Jacquemin E
Service d'hépatologie pédiatrique et centre de référence de l'atrésie des voies biliaires, CHU de Bicêtre, 78, avenue du Général-Leclerc, 94275 Le Kremlin-Bicêtre cedex, France.
Arch Pediatr. 2007 Mar;14(3):303-5. doi: 10.1016/j.arcped.2006.12.015. Epub 2007 Feb 5.
Biliary atresia is a rare disease, but it is the major cause of neonatal cholestasis and the major indication for liver transplantation in children. Kasaï procedure can restore bile flow and prevent or slow progression of disease in a proportion of patients. Data show that the earlier the Kasaï procedure is performed, the better is the outcome. Therefore, rapid referral to an experienced centre, for prompt diagnosis and surgery, is strongly recommended. Unfortunately, the disease is often detected late, and Kasaï procedure is performed after 60 days of age. In an attempt to achieve earlier diagnosis and better outcome of Kasaï procedure, we propose to institute routine screening for biliary atresia using a stool colorimetric scale. This should help to identify earlier children who have acholic stools and may have biliary atresia. We postulate that this screening method will allow improving the results of the Kasaï procedure and providing children with the best chance of survival with their native liver.
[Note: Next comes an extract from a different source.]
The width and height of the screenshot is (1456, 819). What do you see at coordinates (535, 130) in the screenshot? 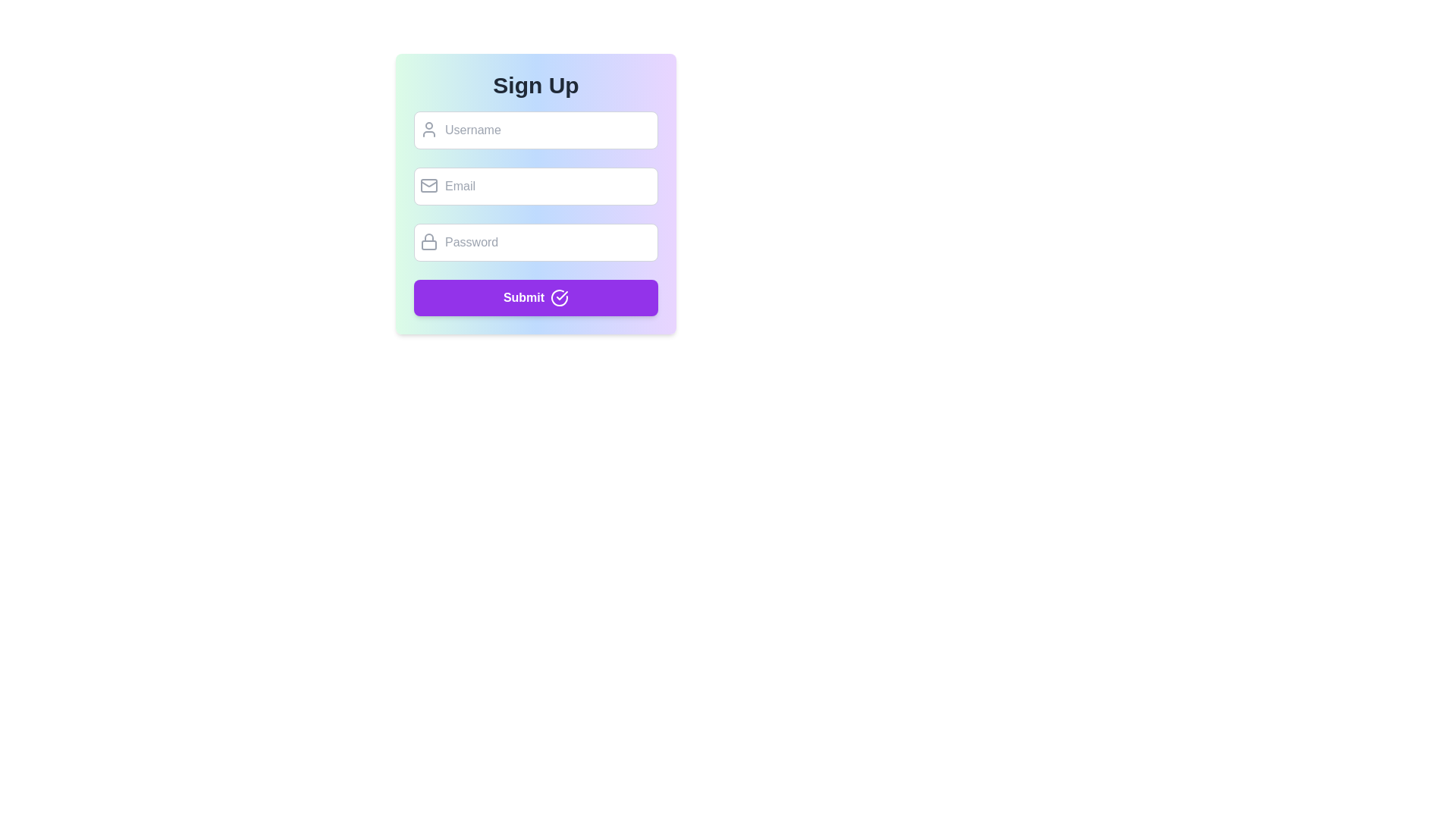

胆道闭锁是一种罕见疾病,但它是新生儿胆汁淤积的主要原因,也是儿童肝移植的主要指征。葛西手术可以恢复胆汁流动,并在一定比例的患者中预防或减缓疾病进展。数据表明,葛西手术进行得越早,效果越好。因此,强烈建议迅速转诊至有经验的中心,以便及时诊断和手术。不幸的是,该病往往在晚期才被发现,葛西手术在患儿60日龄后才进行。为了实现更早诊断并提高葛西手术的效果,我们建议采用粪便比色法对胆道闭锁进行常规筛查。这应有助于更早地识别出大便无胆汁且可能患有胆道闭锁的儿童。我们推测,这种筛查方法将改善葛西手术的效果,并为患儿提供依靠自身肝脏获得最佳生存机会。